[R-sig-Geo] Is a simple feature -friendly version of spdep being developed?

Tue May 16 10:25:04 CEST 2017

On Tue, 16 May 2017, Tiernan Martin wrote:

>> Should the weights be
>> squirreled away inside the object flowing down the pipe?
>
> I'd propose that the that functions be written in such a way that the
> neighbors, weights, and test results can be stored in list cols within the
> data.frame.
>
> This way multiple tests (and their inputs) can be stored in a single,
> easily comprehensible, rectangular data object.
>
> Here's some more pretend code to illustrate that concept with regard to sf:
>
>  nc %>%
>    group_by(NAME) %>%
>    nest %>%
>    mutate(
>           geometry = map(.x = data, ~.x[['geometry']]),
>           neighbors = map(.x = data, .f = my_nb), # creates a list col of
> the neighbors
>           weights = map(.x = data, .f = add_weights), # creates a weights
> object (class=wt, is this a sparse matrix in spdep?)
>           test_moran = map2(.x = data, .y =  weights, .f = my_moran), #
> creates list of Moran's I and sample kurtosis of x
>           test_geary = map2(.x = data, .y = weights, .f = my_geary) #
> creates list of Geary's C and sample kurtosis of x
>               )

== Task statement ==
Write out the passage of the spdep mailing-list message that runs from "Tue May 16 10:25:04" up to and including "rectangular data object.".

== Data lines ==
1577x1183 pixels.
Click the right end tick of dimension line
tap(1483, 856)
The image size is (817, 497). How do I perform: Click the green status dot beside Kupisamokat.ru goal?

== Output ==
Tue May 16 10:25:04 CEST 2017

On Tue, 16 May 2017, Tiernan Martin wrote:

>> Should the weights be
>> squirreled away inside the object flowing down the pipe?
>
> I'd propose that the that functions be written in such a way that the
> neighbors, weights, and test results can be stored in list cols within the
> data.frame.
>
> This way multiple tests (and their inputs) can be stored in a single,
> easily comprehensible, rectangular data object.